3 Vectorized operations

Most base functions in R are “vectorized”, meaning that when you give them a vector, they perform the operation on each element in the vector.

3.1 Arithmetic operations

When you perform arithmetic operations on vectors, they are executed on an element-by-element basis:

x1 <- c(1, 2, 3)
x2 <- c(4, 5, 6)
# Addition
x1 + x2 # Returns (1+4, 2+5, 3+6)
## [1] 5 7 9
# Subtraction
x1 - x2 # Returns (1-4, 2-5, 3-6)
## [1] -3 -3 -3
# Multiplicattion
x1 * x2 # Returns (1*4, 2*5, 3*6)
## [1]  4 10 18
# Addition
x1 / x2 # Returns (1/4, 2/5, 3/6)
## [1] 0.25 0.40 0.50

When performing vectorized operations, the vectors need to have the same dimensions, or one of the vectors needs to be a single-value vector:

# Careful! Mis-matched dimensions will only give you a warning, but will still return a value:
x1 <- c(1, 2, 3)
x2 <- c(4, 5)
x1 + x2
## Warning in x1 + x2: longer object length is not a multiple of shorter object
## length
## [1] 5 7 7

What R does in these cases is repeat the shorter vector, so in the above case the last value is 3 + 4.
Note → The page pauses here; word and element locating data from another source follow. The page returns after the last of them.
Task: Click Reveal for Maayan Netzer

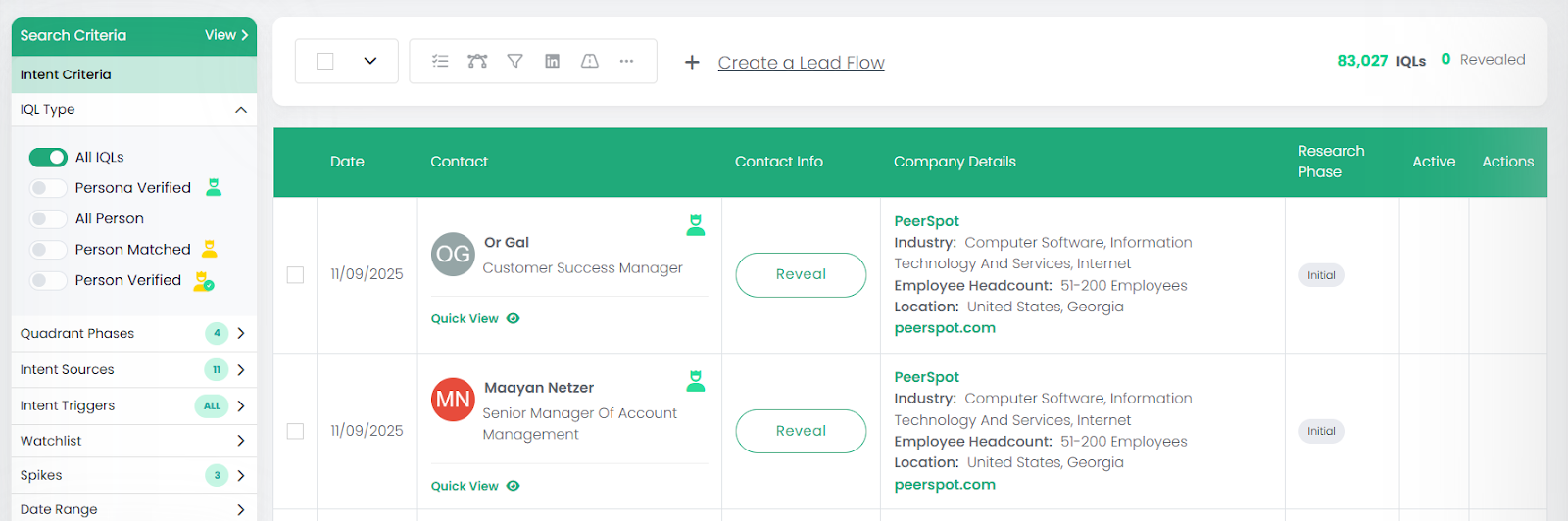Action: (x=801, y=431)
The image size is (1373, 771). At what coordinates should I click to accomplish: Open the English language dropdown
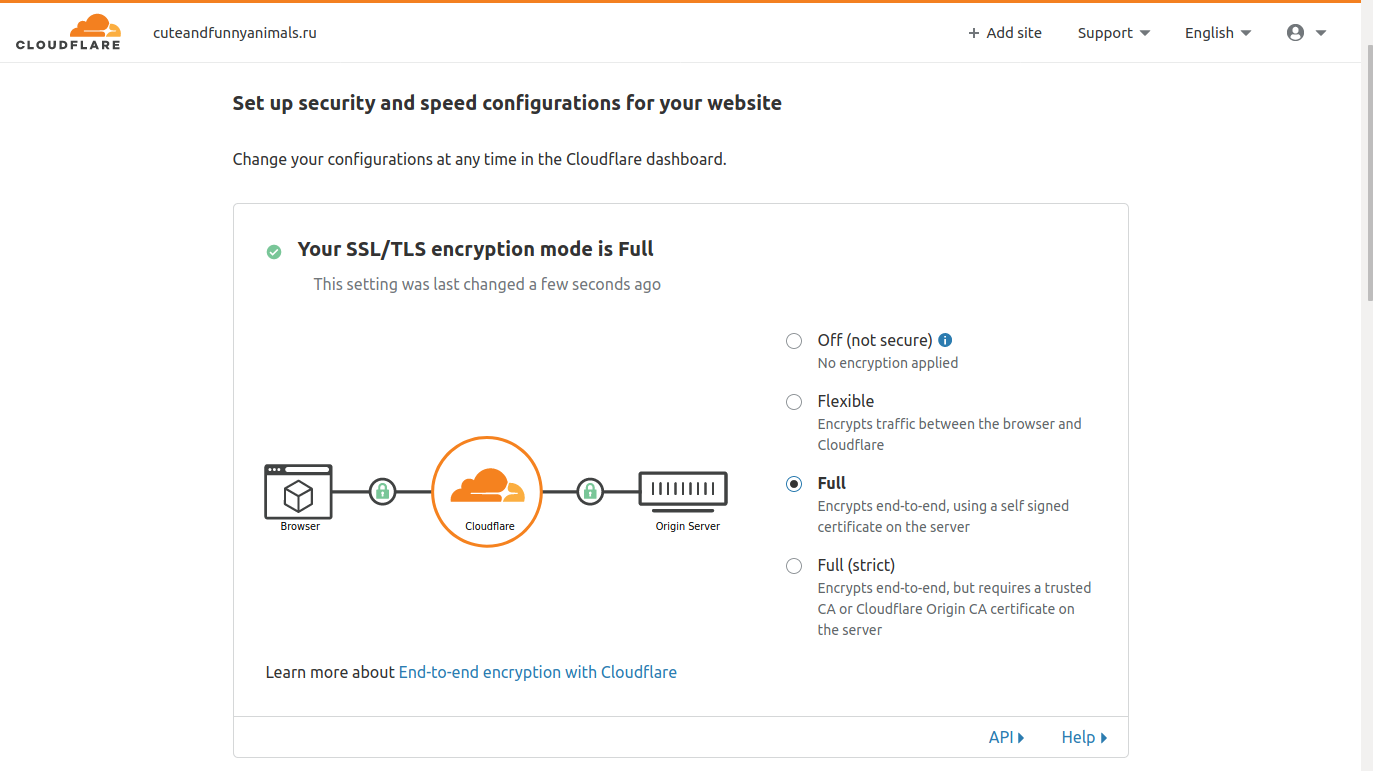pos(1218,33)
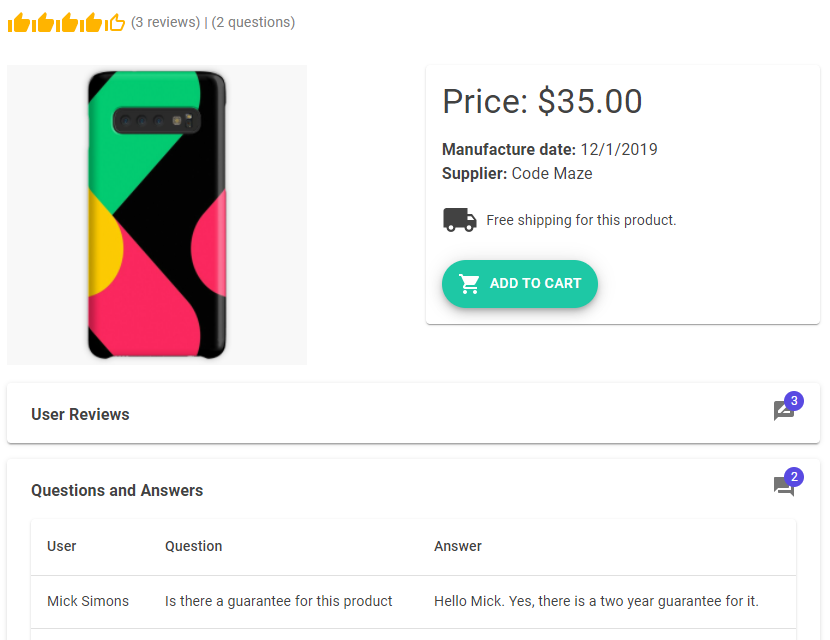Click the Answer column header

[x=458, y=546]
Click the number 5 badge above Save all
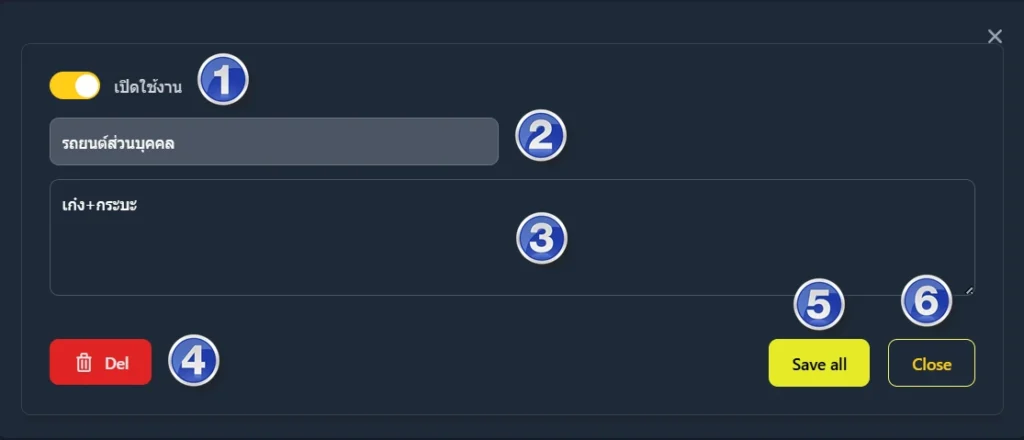 point(819,304)
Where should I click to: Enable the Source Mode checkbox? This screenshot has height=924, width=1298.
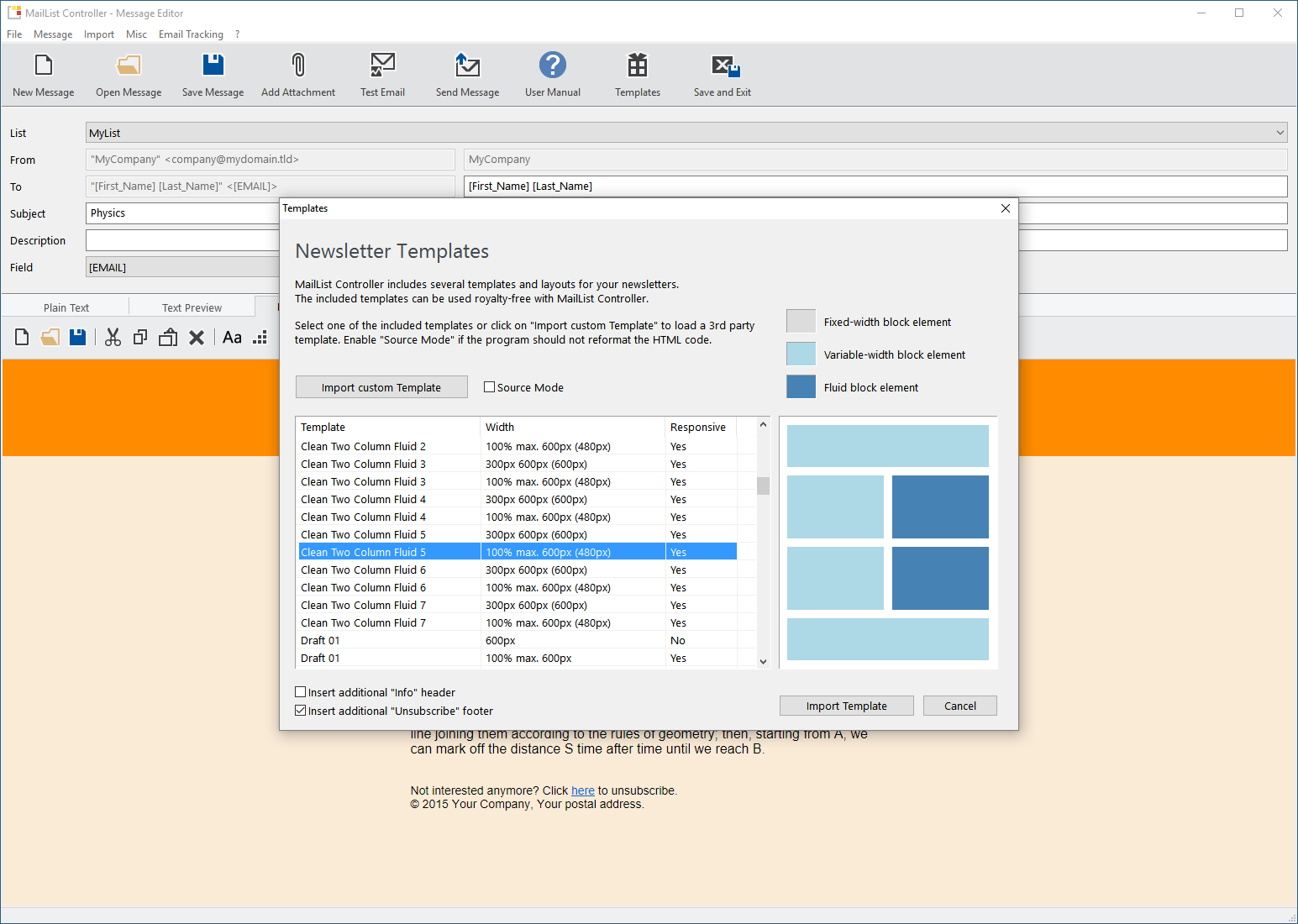489,387
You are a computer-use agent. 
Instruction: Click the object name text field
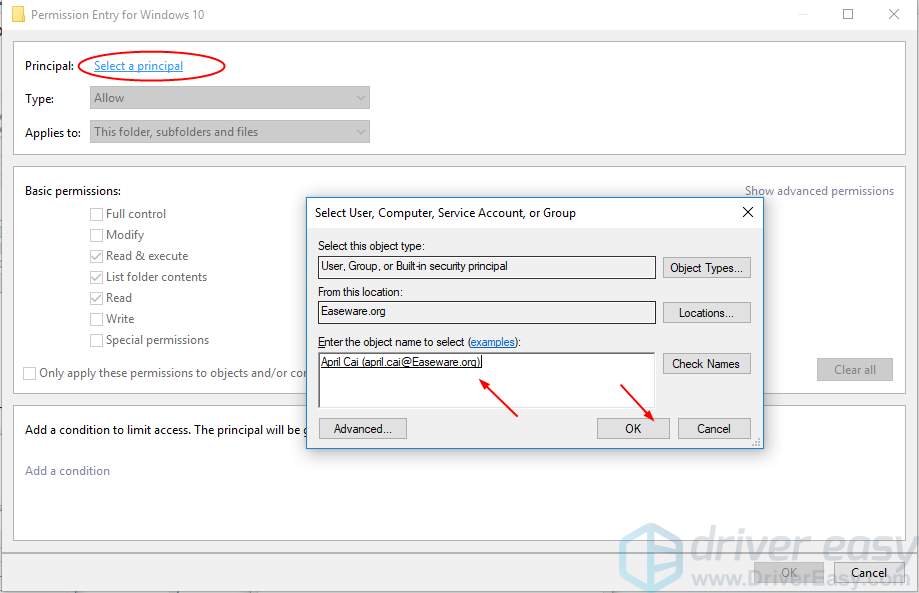(486, 380)
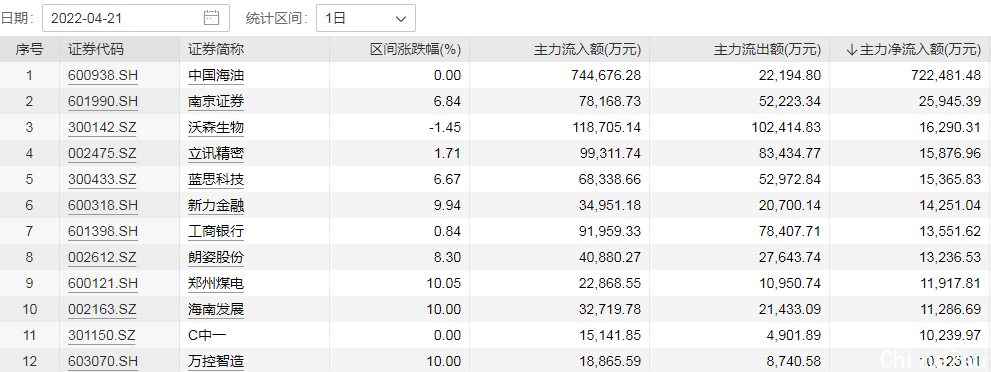
Task: Open stock name link 郑州煤电
Action: [x=216, y=284]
If you have a single value vector, R will add it element-wise:

x1 <- c(1, 2, 3)
x2 <- c(4)
x1 + x2
## [1] 5 6 7

3.2 Sorting

You can reorder the arrangement of elements in a vector by using the sort() function:

a = c(2, 4, 6, 3, 1, 5)
sort(a)
## [1] 1 2 3 4 5 6
sort(a, decreasing = TRUE)
## [1] 6 5 4 3 2 1

To get the index values of the sorted order, use the order() function:

order(a)
## [1] 5 1 4 2 6 3

These indices tell us that the first value in the sorted arrangement of vector a is element number 5 (which is a 1), the second value is element number 1 (which is a 2), and so on. If you use order() as the indices to the vector, you’ll get the sorted vector:

a[order(a)] # Same as sort(a)
## [1] 1 2 3 4 5 6

4 Tips

4.1 Use vectors instead of a loop

As we saw in the loops lesson, you can use a loop to perform an operation on each element in a vector. For example, the following loop get the decimal values for each element in a vector of floats:

x <- c(3.1415, 1.618, 2.718)
remainder <- c()
for (i in x) {
    remainder <- c(remainder, i %% 1)
}
remainder
## [1] 0.1415 0.6180 0.7180

You could achieve the same thing by just performing the operation inside the loop (the i %% 1 bit) on the whole vector:

remainder <- x %% 1
remainder
## [1] 0.1415 0.6180 0.7180

In many cases, using a vector can save you a whole lot of code (and time!) by avoiding loops entirely!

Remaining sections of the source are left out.